As I mentioned before, I'm lucky. I'm lucky that despite whatever issues I dealt with as a child, I made it through. I graduated high school & college with honors, and have a master's degree. I'm doing what I always wanted to do and am 10 years into my career. I have a supportive spouse & we have a beautiful child. And I have enough to support the rest of my family in times of need. I get to make music all the time. Go me.
But as we get to a break in the action, I know I'm not on the road to long-term wellness. I only have to take an emotional inventory and look in the mirror to tell you that doing all of the things (and my substantial dependency on sugar & caffeine it takes to do all the things) has an effect on my health. I have far fewer emotional meltdowns these days than I used to over my job and professional status (the first few years there was at least one a week). But much of what we do and much of what we put on ourselves is not healthy.

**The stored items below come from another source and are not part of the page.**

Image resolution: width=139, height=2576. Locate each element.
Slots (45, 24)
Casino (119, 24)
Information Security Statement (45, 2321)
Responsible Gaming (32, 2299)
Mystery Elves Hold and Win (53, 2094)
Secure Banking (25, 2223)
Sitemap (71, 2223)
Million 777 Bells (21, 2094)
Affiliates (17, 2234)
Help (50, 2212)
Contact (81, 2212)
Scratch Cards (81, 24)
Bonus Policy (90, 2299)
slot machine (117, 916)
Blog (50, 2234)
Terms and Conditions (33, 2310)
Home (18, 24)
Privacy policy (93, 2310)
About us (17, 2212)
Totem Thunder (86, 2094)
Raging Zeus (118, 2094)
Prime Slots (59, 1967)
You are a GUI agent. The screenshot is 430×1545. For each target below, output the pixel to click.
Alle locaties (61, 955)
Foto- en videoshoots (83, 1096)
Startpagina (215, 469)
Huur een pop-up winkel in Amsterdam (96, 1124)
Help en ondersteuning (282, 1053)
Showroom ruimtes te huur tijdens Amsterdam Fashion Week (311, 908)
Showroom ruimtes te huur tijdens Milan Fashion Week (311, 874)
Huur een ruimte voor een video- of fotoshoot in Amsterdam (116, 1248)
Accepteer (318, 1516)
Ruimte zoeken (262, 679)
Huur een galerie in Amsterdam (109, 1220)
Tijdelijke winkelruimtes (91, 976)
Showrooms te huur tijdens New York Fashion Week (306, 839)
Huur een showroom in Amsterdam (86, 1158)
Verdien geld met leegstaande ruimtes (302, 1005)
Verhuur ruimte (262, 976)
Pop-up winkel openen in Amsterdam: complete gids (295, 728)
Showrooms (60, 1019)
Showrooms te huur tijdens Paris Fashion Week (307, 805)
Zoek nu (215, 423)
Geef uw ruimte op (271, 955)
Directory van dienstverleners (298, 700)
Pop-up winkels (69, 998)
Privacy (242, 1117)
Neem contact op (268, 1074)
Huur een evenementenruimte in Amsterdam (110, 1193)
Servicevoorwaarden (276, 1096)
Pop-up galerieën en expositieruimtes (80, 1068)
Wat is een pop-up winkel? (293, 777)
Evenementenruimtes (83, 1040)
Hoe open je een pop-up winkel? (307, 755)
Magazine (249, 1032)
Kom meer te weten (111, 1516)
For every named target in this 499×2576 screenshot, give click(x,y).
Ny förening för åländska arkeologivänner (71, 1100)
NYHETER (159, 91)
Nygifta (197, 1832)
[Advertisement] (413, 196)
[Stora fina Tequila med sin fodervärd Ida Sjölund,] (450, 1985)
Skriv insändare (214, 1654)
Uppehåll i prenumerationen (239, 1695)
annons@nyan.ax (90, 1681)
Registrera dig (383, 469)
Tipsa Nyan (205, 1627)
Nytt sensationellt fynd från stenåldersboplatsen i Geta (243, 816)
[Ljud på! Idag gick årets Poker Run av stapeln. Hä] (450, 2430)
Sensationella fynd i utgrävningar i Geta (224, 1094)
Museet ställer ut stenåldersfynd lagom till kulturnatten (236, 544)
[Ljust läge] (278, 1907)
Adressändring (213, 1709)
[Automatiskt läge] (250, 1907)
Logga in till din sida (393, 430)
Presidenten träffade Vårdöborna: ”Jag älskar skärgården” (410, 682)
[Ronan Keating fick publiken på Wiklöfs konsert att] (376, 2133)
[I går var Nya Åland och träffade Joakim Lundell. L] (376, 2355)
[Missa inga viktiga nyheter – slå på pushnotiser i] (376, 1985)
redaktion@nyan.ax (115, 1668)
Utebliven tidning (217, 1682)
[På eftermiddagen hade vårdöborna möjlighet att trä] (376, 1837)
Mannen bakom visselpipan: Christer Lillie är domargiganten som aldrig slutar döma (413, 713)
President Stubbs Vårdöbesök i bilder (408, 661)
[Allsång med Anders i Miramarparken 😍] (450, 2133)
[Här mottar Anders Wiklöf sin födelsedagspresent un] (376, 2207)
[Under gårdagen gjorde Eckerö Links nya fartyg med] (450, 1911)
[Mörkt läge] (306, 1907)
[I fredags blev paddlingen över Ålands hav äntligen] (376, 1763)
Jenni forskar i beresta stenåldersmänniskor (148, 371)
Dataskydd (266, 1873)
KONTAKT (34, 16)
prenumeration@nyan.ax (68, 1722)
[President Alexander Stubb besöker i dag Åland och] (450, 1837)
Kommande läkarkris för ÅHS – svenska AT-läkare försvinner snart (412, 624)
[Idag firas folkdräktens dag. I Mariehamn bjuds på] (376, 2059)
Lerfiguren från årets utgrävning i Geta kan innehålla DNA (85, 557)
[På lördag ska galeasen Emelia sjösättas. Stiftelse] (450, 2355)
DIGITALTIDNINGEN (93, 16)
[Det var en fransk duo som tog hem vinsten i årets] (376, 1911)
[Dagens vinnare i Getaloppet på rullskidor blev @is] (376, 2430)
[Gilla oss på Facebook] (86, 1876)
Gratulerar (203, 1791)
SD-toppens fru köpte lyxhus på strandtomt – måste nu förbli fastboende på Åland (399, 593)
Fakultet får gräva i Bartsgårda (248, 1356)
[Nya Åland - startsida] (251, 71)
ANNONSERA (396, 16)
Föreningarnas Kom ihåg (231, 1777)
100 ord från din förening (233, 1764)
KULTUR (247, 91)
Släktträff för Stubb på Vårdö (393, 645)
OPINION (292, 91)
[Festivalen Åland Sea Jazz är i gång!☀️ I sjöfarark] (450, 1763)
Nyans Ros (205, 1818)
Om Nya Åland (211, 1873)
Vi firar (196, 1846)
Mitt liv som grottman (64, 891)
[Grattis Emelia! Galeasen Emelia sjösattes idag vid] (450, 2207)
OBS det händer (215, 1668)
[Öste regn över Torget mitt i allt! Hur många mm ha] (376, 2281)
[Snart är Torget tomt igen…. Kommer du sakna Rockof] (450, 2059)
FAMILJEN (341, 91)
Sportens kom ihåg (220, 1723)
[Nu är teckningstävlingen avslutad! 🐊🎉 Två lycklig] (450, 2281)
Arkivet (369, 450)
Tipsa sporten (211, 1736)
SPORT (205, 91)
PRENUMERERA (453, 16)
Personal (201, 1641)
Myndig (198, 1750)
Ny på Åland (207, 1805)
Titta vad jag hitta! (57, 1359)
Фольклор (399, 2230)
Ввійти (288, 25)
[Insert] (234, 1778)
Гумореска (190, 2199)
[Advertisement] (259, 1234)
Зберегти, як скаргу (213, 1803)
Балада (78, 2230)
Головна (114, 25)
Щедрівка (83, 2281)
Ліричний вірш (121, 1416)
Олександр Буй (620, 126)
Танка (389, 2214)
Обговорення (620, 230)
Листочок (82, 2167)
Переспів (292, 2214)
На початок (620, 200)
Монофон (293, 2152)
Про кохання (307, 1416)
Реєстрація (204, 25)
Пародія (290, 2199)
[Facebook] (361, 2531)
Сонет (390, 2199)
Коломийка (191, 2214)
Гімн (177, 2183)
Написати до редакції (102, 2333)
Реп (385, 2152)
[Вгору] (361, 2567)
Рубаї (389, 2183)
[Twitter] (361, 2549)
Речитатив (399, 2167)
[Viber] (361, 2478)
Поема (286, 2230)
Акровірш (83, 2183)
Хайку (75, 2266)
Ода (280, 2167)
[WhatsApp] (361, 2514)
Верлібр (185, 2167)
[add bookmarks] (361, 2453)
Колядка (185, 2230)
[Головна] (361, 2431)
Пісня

I know I am far from alone. I know that the life of a teacher and the life of a musician create circumstances ripe for a multitude of addictions. I know that many people like me are dealing with far worse addictions. I know that for many of my students, cutting out unhealthy substances in their diet is not an option and that their families would do better for them if their finances & transportation circumstances allowed. (And the federal government is in the process of rolling back school nutrition standards championed by the former First Lady.) Eating good food is not easy in our society.
But I challenge the rest of you: teachers, who are reading this. If you find yourself in position to take better care of yourself this summer, do so. I have found it nearly impossible to do so during the school year, so use this time in the best way possible. Make a change. And hope you're so accustomed to the change that by the time next school year starts, it has become routine. Get more exercise. Stop stress eating. Take interest in self-care beyond just mani-pedis. You owe it to your students, your community, your families, and most importantly, yourself.